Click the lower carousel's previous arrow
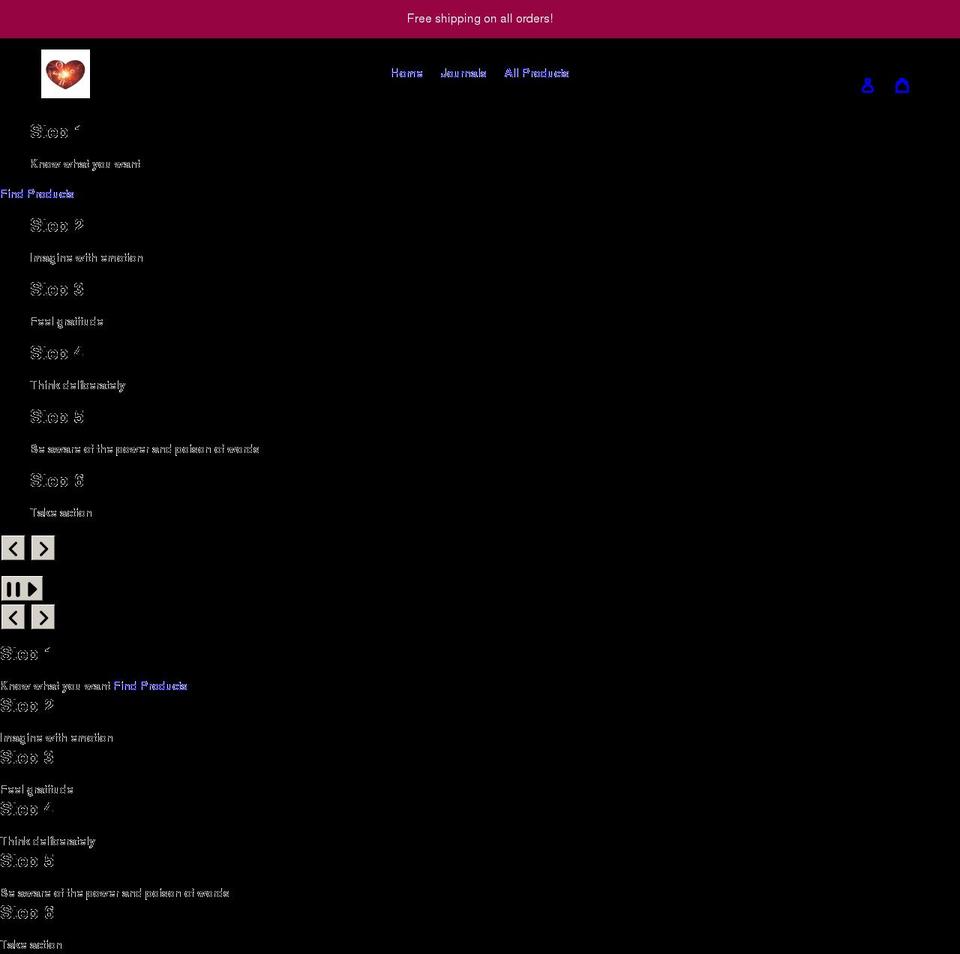960x954 pixels. point(13,617)
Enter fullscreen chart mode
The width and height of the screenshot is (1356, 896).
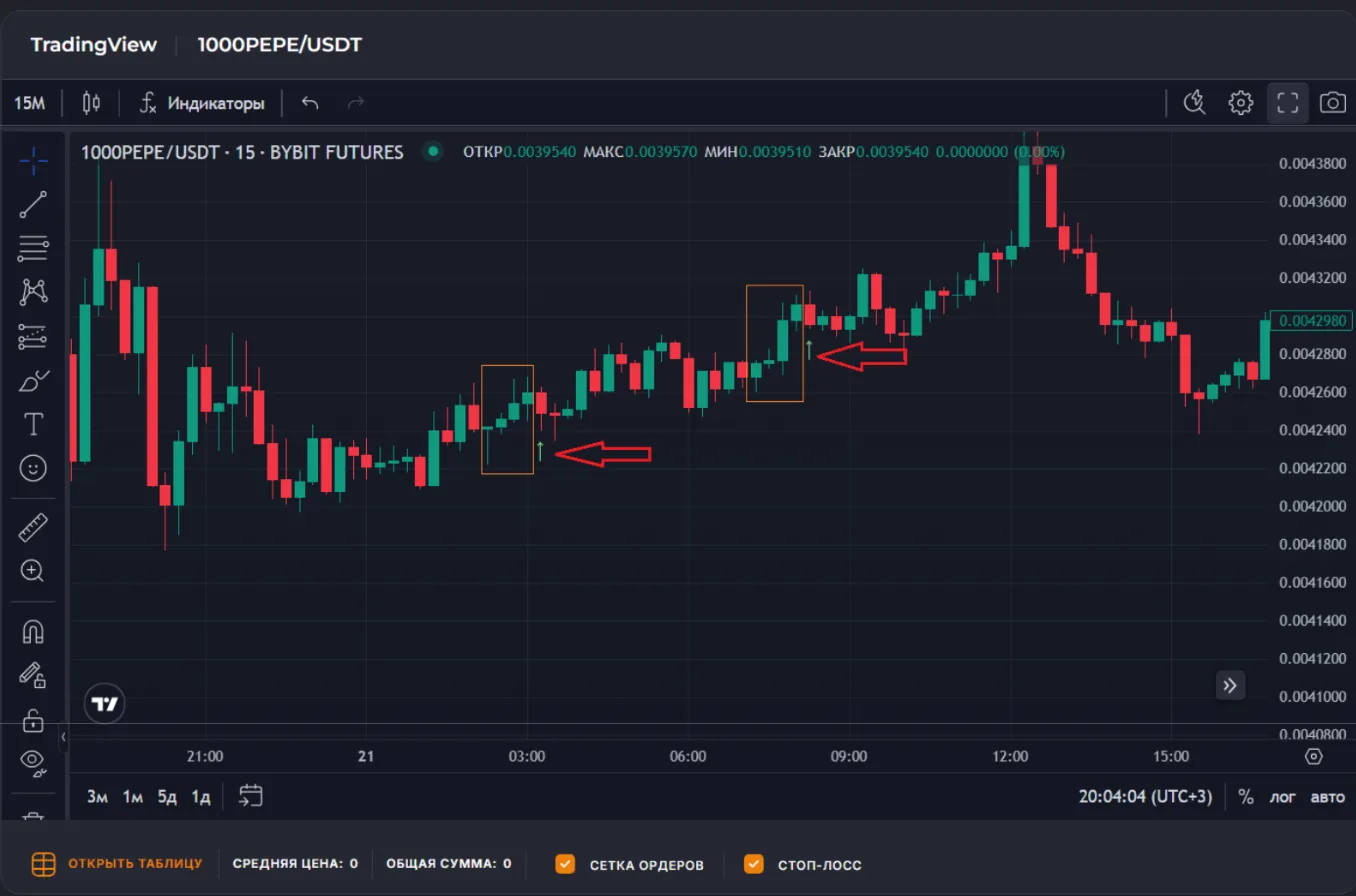point(1288,102)
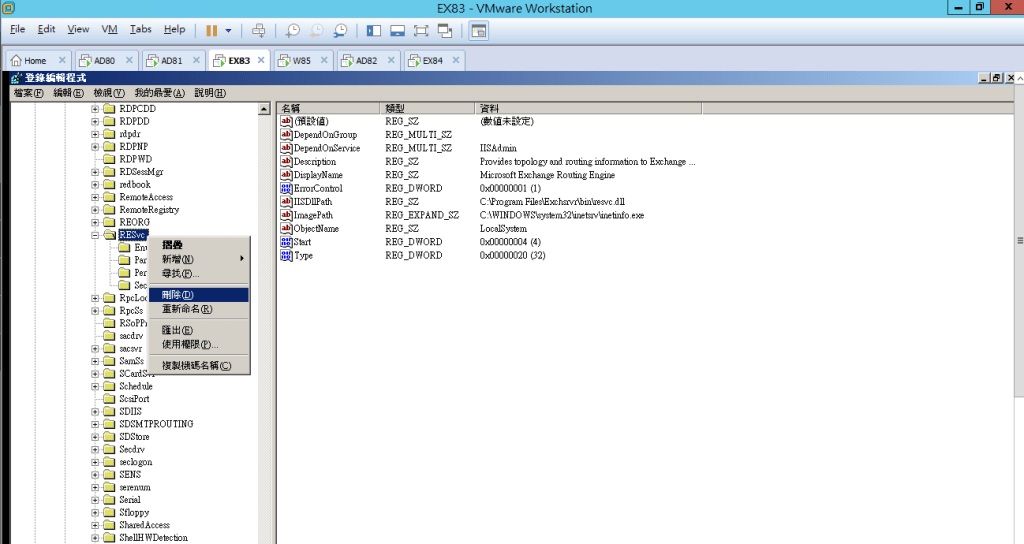This screenshot has width=1024, height=544.
Task: Collapse the RESvc registry key
Action: point(96,235)

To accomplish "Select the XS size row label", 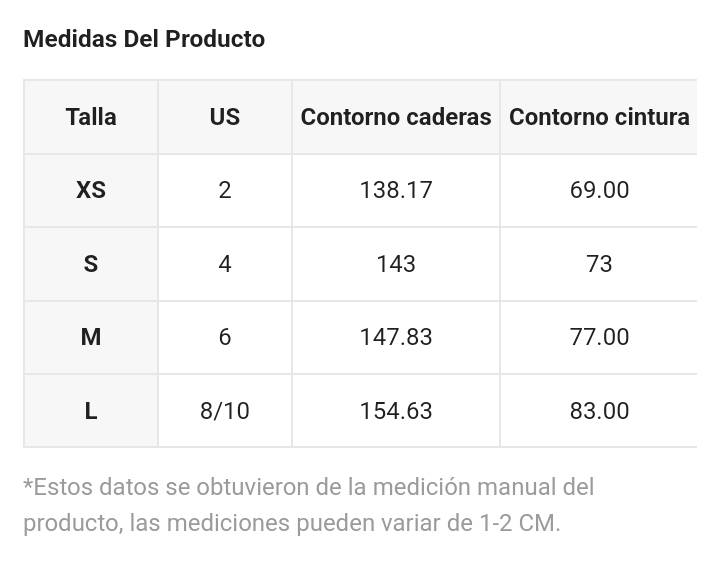I will tap(91, 190).
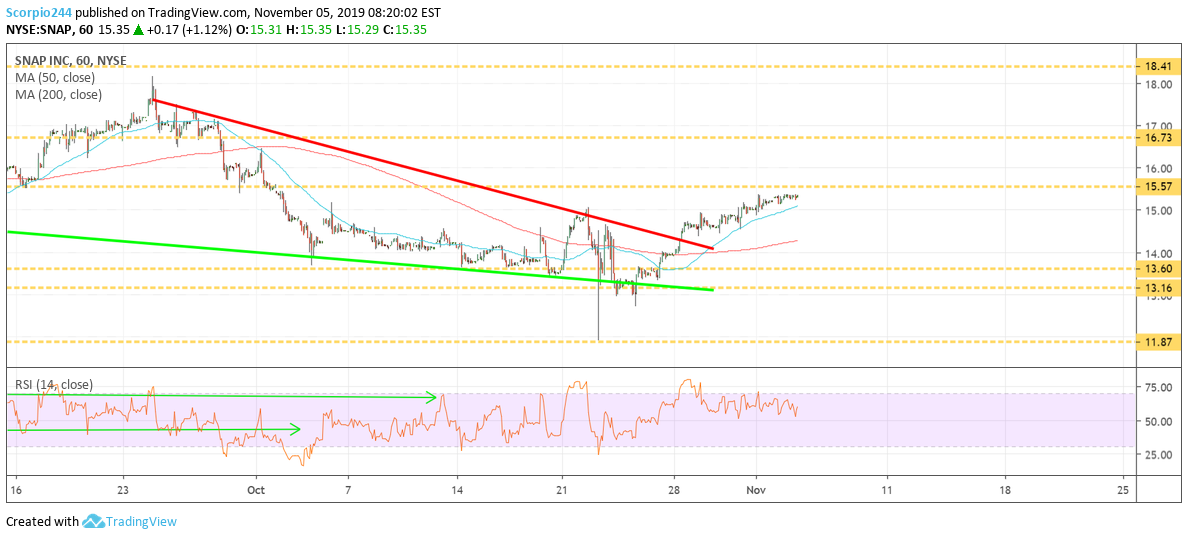
Task: Select the MA (50, close) indicator label
Action: (x=55, y=78)
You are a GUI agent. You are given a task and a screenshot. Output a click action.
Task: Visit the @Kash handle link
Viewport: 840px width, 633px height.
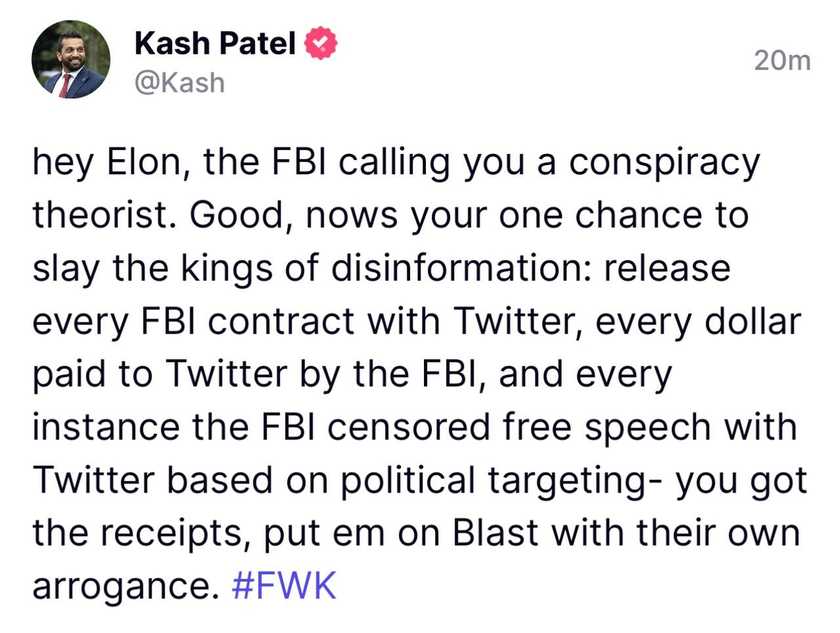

*****

Action item: What you write must match, line for line, the records from the line containing "Task: Visit the @Kash handle link" through the last line, with every picture left out.

Solution to this exercise:
Task: Visit the @Kash handle link
Viewport: 840px width, 633px height.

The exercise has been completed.